**Available data:**
BEGIN

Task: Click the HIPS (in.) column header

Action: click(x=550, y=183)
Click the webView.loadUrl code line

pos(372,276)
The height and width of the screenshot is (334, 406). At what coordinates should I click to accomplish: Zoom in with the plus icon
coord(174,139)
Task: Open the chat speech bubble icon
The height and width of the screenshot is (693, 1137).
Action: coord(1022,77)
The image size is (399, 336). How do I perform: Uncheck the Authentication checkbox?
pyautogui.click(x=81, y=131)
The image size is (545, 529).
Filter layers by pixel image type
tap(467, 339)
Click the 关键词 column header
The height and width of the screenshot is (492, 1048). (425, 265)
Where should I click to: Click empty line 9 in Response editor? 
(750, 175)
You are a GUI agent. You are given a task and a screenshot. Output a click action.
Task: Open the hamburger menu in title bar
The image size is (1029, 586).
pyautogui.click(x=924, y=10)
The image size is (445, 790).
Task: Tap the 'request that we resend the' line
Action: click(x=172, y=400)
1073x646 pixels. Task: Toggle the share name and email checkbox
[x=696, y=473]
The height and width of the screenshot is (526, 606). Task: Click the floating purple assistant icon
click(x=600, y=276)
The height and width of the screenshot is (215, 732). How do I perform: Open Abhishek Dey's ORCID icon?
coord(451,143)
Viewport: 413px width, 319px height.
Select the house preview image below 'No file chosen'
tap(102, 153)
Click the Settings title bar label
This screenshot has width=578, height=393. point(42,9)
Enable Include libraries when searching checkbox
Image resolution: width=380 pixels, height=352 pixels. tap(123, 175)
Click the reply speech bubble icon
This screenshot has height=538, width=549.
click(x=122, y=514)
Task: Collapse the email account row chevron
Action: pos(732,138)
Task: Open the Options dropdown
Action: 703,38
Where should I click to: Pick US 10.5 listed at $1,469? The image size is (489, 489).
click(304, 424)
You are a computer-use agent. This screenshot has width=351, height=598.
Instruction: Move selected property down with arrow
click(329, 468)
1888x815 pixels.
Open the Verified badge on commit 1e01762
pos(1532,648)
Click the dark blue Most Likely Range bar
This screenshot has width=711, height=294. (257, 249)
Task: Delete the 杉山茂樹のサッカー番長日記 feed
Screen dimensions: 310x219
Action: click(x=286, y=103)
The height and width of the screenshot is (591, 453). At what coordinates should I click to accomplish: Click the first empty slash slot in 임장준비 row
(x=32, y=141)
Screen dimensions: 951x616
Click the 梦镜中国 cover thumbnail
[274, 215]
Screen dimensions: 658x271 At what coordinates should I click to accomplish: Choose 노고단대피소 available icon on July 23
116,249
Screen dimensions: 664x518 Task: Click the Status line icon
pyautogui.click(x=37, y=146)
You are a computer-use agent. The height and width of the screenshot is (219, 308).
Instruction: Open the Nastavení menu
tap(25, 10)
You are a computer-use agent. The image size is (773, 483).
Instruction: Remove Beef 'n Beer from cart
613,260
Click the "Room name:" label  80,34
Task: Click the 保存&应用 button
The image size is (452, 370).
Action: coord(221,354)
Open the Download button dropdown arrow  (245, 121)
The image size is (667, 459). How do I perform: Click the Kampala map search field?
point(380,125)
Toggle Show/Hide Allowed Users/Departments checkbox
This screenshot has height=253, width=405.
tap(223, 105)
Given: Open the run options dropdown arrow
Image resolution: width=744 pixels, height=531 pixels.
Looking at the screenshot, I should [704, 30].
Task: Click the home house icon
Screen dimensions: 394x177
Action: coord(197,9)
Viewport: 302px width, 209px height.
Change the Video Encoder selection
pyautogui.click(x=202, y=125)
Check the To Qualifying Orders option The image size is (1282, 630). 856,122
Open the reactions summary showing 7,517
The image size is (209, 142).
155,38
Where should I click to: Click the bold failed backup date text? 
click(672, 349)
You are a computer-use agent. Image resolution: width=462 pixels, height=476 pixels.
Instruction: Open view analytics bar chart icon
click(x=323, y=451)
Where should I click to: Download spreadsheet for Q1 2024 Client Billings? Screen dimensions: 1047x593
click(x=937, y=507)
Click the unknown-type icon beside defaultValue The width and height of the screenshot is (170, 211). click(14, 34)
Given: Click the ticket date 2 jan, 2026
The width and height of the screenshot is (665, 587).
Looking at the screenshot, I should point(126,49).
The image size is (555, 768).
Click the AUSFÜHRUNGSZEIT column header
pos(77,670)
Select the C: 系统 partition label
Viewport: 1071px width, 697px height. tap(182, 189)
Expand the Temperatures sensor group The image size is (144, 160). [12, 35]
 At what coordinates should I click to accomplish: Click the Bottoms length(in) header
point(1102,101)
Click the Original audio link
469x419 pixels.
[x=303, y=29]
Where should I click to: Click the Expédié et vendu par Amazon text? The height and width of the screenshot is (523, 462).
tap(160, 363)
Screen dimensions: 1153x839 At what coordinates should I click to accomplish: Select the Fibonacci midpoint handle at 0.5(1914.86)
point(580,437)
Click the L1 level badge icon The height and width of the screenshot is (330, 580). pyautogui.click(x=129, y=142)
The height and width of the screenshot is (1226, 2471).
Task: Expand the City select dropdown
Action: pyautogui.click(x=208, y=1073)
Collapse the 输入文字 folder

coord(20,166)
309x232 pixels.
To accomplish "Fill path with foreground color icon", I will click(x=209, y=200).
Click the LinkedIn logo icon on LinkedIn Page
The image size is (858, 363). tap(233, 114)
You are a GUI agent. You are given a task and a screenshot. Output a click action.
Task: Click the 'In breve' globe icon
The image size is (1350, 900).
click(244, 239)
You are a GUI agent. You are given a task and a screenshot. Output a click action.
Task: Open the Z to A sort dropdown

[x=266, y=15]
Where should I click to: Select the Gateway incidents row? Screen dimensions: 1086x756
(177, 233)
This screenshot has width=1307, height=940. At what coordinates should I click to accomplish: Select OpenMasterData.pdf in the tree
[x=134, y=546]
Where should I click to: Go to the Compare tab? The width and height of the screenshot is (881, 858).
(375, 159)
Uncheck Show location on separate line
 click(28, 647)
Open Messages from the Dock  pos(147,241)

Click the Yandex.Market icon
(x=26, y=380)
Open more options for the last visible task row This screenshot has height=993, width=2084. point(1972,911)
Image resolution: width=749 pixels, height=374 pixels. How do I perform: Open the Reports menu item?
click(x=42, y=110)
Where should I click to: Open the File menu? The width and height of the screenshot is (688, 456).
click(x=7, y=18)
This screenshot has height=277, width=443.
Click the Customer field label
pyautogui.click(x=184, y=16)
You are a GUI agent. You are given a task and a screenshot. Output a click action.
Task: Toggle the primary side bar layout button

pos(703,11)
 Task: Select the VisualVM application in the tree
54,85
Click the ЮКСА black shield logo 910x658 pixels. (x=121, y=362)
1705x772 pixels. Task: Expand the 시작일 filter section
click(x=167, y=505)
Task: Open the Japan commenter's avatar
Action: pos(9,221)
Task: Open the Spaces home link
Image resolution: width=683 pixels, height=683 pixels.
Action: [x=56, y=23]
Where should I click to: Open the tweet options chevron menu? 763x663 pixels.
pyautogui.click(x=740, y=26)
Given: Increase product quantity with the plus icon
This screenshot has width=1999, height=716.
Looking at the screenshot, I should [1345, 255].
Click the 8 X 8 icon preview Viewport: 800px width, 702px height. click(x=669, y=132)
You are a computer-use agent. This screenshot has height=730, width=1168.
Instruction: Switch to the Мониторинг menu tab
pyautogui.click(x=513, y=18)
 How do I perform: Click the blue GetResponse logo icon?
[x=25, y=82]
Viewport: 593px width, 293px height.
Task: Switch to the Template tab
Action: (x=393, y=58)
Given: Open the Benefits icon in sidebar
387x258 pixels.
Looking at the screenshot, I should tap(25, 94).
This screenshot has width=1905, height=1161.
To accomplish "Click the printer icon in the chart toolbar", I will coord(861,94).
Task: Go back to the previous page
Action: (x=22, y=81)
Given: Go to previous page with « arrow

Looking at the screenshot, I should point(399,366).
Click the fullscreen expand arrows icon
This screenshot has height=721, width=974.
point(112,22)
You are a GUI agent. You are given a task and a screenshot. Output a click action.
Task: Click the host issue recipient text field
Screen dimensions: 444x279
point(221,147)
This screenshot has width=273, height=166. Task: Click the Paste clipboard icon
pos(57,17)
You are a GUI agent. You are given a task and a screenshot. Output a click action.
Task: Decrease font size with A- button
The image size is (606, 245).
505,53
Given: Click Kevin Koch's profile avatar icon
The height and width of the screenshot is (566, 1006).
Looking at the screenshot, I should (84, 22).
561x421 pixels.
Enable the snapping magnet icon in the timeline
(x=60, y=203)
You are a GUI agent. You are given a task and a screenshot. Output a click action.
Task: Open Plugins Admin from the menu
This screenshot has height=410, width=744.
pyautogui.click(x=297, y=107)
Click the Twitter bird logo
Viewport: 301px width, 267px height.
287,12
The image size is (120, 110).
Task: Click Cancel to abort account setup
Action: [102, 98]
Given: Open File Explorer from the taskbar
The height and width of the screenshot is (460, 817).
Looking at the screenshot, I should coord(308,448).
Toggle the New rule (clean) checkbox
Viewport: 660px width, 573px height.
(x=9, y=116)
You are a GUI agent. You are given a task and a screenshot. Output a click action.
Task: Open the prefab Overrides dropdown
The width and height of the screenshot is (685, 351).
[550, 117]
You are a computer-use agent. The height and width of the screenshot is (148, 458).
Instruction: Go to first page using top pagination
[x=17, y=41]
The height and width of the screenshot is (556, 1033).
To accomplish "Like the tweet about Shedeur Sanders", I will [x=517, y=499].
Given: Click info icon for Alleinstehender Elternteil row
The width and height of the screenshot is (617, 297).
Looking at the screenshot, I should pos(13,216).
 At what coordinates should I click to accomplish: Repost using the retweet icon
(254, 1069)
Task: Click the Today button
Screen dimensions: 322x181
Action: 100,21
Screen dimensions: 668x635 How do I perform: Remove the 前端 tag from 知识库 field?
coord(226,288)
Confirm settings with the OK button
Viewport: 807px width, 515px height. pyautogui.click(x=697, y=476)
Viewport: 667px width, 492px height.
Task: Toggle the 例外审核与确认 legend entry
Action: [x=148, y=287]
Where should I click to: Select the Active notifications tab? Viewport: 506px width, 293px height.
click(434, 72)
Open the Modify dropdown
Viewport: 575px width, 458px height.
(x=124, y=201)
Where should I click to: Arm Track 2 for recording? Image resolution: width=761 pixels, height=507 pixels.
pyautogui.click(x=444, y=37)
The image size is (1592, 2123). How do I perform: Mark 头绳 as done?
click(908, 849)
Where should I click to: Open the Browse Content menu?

END

**Task directions:**
Once you find the line with "Instruction: Switch to" above, print it and every line after it up to and including the line with "Given: Open the Benefits icon in sidebar", exactly as written and nothing else.

**Task solution:**
Instruction: Switch to the Мониторинг menu tab
pyautogui.click(x=513, y=18)
 How do I perform: Click the blue GetResponse logo icon?
[x=25, y=82]
Viewport: 593px width, 293px height.
Task: Switch to the Template tab
Action: (x=393, y=58)
Given: Open the Benefits icon in sidebar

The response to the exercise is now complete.